My burning questions:

1. Is it safe to leave these circuits on?
2. Is it safe to turn these circuits off independently? (or for the AFCI breaker to trip independently)?
3. Is this up to code?
4. Is this definitely why my AFCI breaker trips intermittently?
5. What should I do about it? Is this something the property owner needs to fix?
posted by reeddavid to Home & Garden (4 answers total)
 
So B and F are switched in the same box? If so, I definitely prefer to have those on tied breakers, but when the inspector looked at my re-wiring which did that, he asked why I had the tied breakers.

Are you running motors on the AFCI circuit, or just lights? The brushes on motors definitely arc, our AFCI breakers seem to do okay with our Miele vacuum cleaner, but if I bring the shop vac, sawzall, or other power tools in to the house, I have to run an extension cord from a non-AFCI circuit. My impression is that nuisance trips is a part of having them.
posted by straw at 1:25 AM on September 20, 2015


It is perfectly normal for the voltage to be 220-240 Volts when measuring between two 120 Volt hot legs that are on opposing sides of 240 Volt two-phase service.

Your sketch of the wiring connections in your apartment appears to omit the neutral wires and only shows the hot wires. Without more information we have to guess at what is going on. It would be helpful if you'd include both the hot and neutral wires in your circuit diagram. Have you verified that the bedroom switch, the closet switch in the bathroom, and the closet light are wired in a standard three-way switch setup? I will assume they are.

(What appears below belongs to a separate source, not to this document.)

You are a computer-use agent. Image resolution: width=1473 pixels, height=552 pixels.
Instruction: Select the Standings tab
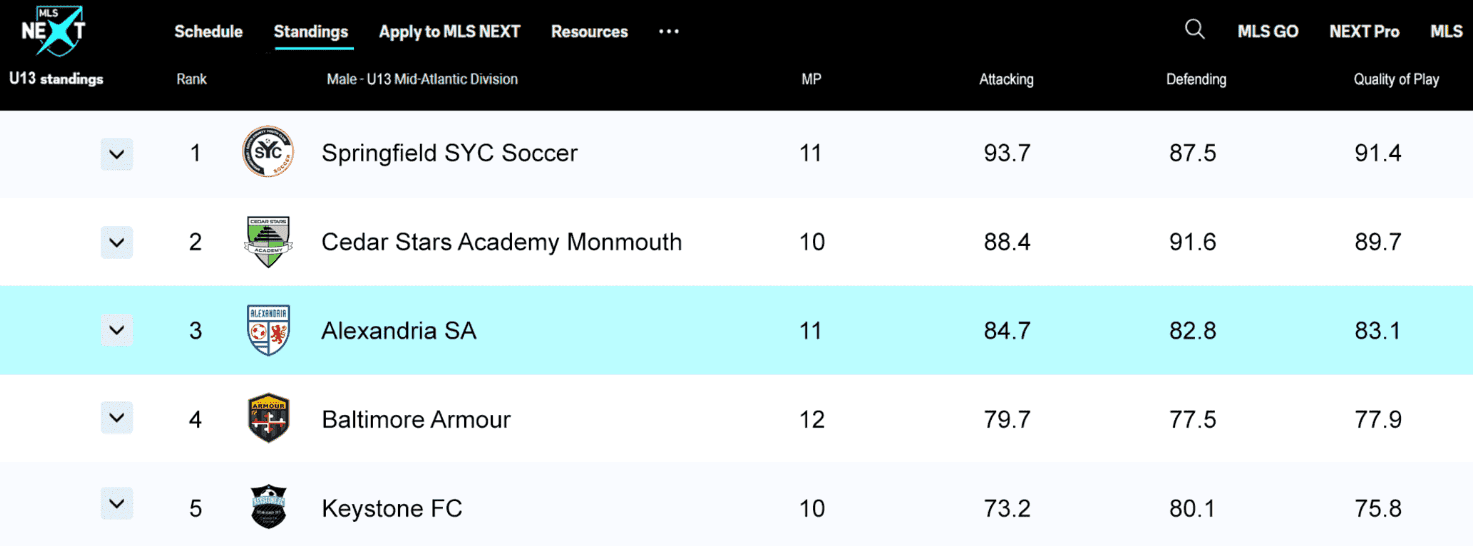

Taking your diagram at face value, I assume power is supplied to the closet light from the bedroom circuit via the bedroom switch, and the closet switch in the bathroom is not connected in any way to the bathroom circuit. If this is the case you don't have a shared neutral. You see 240 volts because the bedroom circuit is on a different phase than the bathroom circuit. If that is the case your AFCI breaker is not giving you nuisance trips due to a shared neutral. Look elsewhere for the source of the problem, one possibility is a defective AFCI breaker.
posted by RichardP at 6:55 AM on September 20, 2015 [1 favorite]


Seems all right if I'm interpreting your diagram right. If the bath/kitchen circuits are served by a single two pole breaker or two singles tied together then ya, you might have a shared neutral but it isn't shared with the closet light (or shouldn't be anyways; you would have to trace the wires to be sure).
posted by Mitheral at 9:15 AM on September 20, 2015


And now looking at your Electrical panel image I see the bath/kitchen breakers are not tied. They are just two separate breakers in a tandem package. So your bath and kitchen should not be sharing a neutral.